Stuart Russell, AI, and the problem of Utilitarianism

By Bulgakov's Behemoth

Sep 08, 2023

Human Compatible is an interesting book. Stuart Russell does a decent job of explaining the basics of artificial intelligence (AI) and artificial general intelligence (AGI) to the average layman (of which I am one). It deals with what is AI, the difference between AI and AGI; the development of AI in both its historical and political aspects; the debates over AI and possible future developments in the field, and more. As Russell is a leading expert in the field (or so the blurb and a Google search tell me) he is well equipped to deal with these topics. If you are interested in learning about this topic, I can heartily recommend this book, Russell writes in a very clear style with ideas appropriately dumbed down for non-experts.

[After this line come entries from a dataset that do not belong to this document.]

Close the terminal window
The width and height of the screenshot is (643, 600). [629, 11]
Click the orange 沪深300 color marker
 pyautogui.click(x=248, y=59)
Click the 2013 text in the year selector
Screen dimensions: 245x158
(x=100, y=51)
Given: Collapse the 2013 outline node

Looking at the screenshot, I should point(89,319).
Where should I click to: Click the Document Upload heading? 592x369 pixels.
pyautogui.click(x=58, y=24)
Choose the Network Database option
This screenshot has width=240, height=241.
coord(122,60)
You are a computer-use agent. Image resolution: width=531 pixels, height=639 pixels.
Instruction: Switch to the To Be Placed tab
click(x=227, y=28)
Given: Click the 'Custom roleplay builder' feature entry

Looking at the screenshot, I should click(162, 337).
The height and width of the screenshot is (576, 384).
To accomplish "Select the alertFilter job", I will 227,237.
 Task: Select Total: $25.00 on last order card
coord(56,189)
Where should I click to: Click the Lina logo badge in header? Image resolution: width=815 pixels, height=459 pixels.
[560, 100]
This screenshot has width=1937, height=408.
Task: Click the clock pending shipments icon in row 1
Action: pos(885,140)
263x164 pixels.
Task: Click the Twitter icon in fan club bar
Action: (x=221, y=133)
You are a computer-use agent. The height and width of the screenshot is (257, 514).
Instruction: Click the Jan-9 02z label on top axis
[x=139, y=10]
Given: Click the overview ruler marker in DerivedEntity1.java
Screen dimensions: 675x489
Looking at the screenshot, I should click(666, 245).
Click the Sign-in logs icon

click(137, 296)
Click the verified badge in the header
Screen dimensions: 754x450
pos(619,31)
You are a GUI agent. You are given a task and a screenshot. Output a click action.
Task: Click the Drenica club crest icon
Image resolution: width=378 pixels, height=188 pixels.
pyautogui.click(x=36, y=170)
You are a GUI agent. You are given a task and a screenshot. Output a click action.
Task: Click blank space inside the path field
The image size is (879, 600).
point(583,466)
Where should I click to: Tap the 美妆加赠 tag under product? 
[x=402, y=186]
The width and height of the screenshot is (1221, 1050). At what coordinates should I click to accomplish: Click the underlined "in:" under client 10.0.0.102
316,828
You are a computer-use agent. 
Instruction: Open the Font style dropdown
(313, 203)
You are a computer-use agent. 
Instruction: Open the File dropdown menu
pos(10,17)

But alas, I am not here to review the technical content of the book. Oh no, I am not suited for that, and it would be no fun anyway. No, I am here to take a little look at the assumptions and philosophical content of the text.

Dear reader, I feel it is my duty to inform you that Russell has served as “vice-chair of the World Economic Forum’s Council on AI and Robotics and as an adviser to the United Nations on arms control.” That should make it clear that his opinions and values are probably not too out of alignment with the powers that be.

Now, that we’ve got the preliminaries out of the way let's jump straight into it.

The Utilitarianism Problem

Dear reader, AI has a problem: utilitarianism. Well, it is not a problem for AI itself, seems unavoidable that it will be guided by some utility function. Rather, the problem is that its researchers are utilitarians not only for AI but for humans as well. Stuart Russell, I am sad to say, is such a one. Alas, not only is he a utilitarian but also of the most naïve and base kind of utilitarian.

Russell has a specific section in his book where he argues for utilitarian beliefs. Let's take a look at his arguments.

His first argument for utilitarianism amounts to (I am paraphrasing liberally here): “When we act, we care about the consequences we bring about, and we compare different consequences resulting from different actions by their utility to us” and therefore utilitarianism is true. This seems a decent enough model of human behaviour (God knows they stuff this down your throat in economics), but I fail to see why we should take it seriously as a theory of ethics, of what action one ought to take; what consequences ought we pursue?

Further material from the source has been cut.